White House fires Hughesville native from national security role
FILE PHOTO Gen. Tim Haugh, right, is promoted to lead the 25th Air Force in this 2019 photo. On Thursday the Trump administration fired Haugh from his position as director of the National Security Agency.
Congressional Democrats on Thursday protested the reported firing of Gen. Tim Haugh — originally from Hughesville — as director of the National Security Agency.
“I have known General Haugh to be an honest and forthright leader who followed the law and put national security first — I fear those are precisely the qualities that could lead to his firing in this Administration,” Rep. Jim Himes, D-Conn., the ranking member on the House Intelligence Committee, said in a statement to the Associated Press. “The Intelligence Committee and the American people need an immediate explanation for this decision, which makes all of us less safe.”
Haugh and his spouse of more than 30 years, the former Sherie McCallus, grew up in Hughesville, graduating from Hughesville High School in 1987 and attending college together in Bethlehem — Tim Haugh at Lehigh University and Sherie Haugh at Moravian College.
Haugh still has family residing in Lycoming County, the Sun-Gazette reported in 2019 when he was selected to lead the 25th Air Force.

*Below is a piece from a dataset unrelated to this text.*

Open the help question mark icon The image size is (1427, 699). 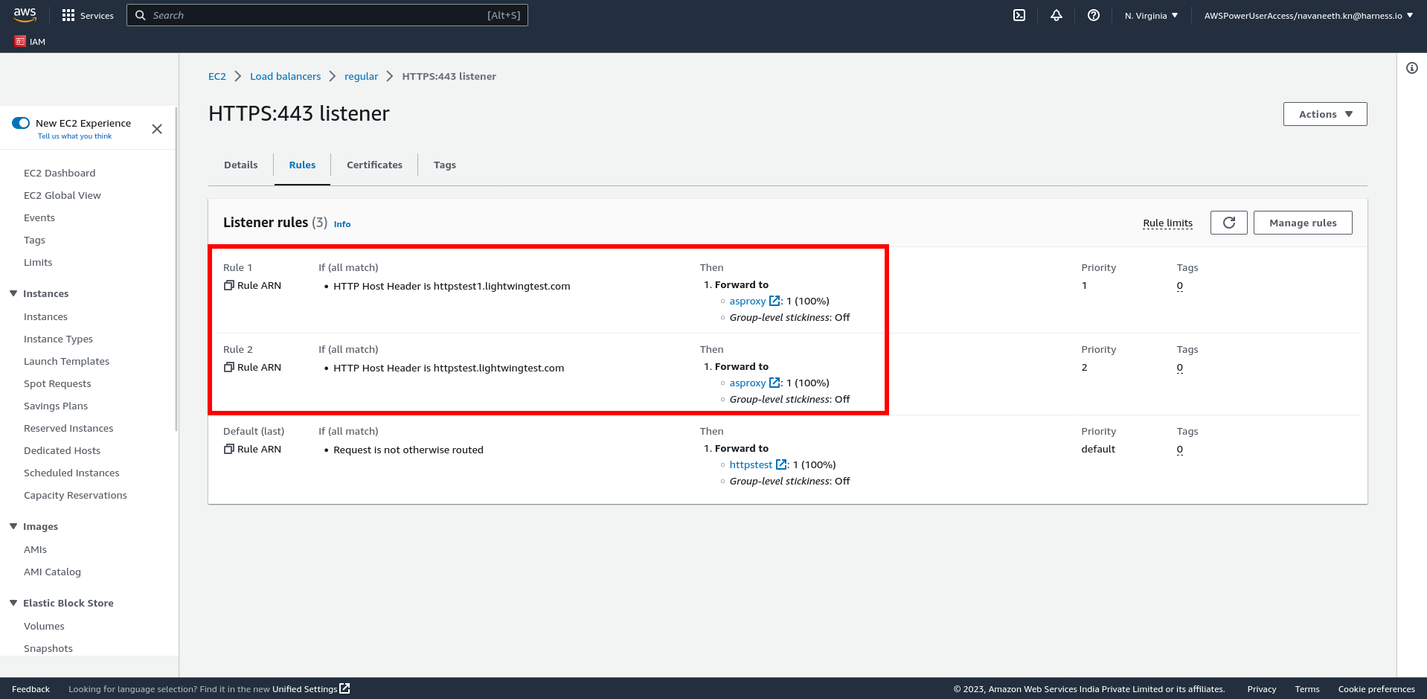pos(1093,15)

His father, Bob, served in the Marine Corps as an enlisted navigator. He died in 2009.
Haugh took the reins of NSA and Cyber Command in 2023, according to the Associated Press.
Earlier Thursday, President Donald Trump said he had fired “some” White House National Security Council officials, a move that came a day after activist Laura Loomer raised concerns directly to him about staff loyalty.
Loomer during her Oval Office conversation with Trump urged the president to purge staffers she deemed insufficiently loyal to his “Make America Great Again” agenda, according to several people familiar with the matter. They all spoke to the Associated Press on the condition of anonymity to discuss the sensitive personnel manner.
“Always we’re letting go of people,” Trump told reporters aboard Air Force One as he made his way to Miami on Thursday afternoon. “People that we don’t like or people that we don’t think can do the job or people that may have loyalties to somebody else.”